Depois da etapa de aceleração, a Ford selecionou as empresas que mais se destacaram para receber um aporte inicial, um capital semente de US$ 6,5 mil que não garante à montadora participação na startup. “É uma doação”, esclarece Paula. Foram escolhidas três empresas:
– Garatéa
A empresa nasceu para evitar que pessoas tenham a saúde prejudicada por causa da demora do atendimento do Samu. A ideia é capacitar cidadãos comuns em primeiros socorros para que eles auxiliem até a chegada da ajuda profissional em áreas mais afastadas ou de difícil acesso.
– OnBoardMobility
A startup foi criada para melhorar a experiência das pessoas com o transporte público, torna-la mais fluida. A primeira solução é oferta de um chatbot no messenger do Facebook (um robô de atendimento) para que o cliente faça a recarga ou peça um Bilhete Único.
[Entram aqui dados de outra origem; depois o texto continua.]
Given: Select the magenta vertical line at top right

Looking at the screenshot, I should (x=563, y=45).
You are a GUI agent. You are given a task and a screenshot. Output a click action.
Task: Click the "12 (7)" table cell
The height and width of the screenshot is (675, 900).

O próximo passo da empresa será integrar o cartão de transporte da capital paulista com outros bilhetes municipais.
– Ubra
Diante da ausência de aplicativos de transporte na periferia (Uber e 99, por exemplo, não atendem uma série de regiões), nasceu a Ubra, empresa voltada ao transporte individual nas áreas mais afastadas de São Paulo. A empresa trabalha atualmente com 60 carros na Brasilândia, mas conta com 400 motoristas na lista de espera.
MOBILIDADE NO CENTRO DA ESTRATÉGIA DE NEGÓCIO
O Ford Fund Lab une o braço social da companhia à estratégia de conduzir os negócios para o setor da mobilidade, transição em curso há algum tempo na montadora. Este é o sexto ano consecutivo em que a empresa participa da Campus Party. Ali a intenção é estar próxima do universo do empreendedorismo e acelerar a inovação. Além do Fund Lab, a empresa conduz outras iniciativas em parceria com startups, como desafios de programação.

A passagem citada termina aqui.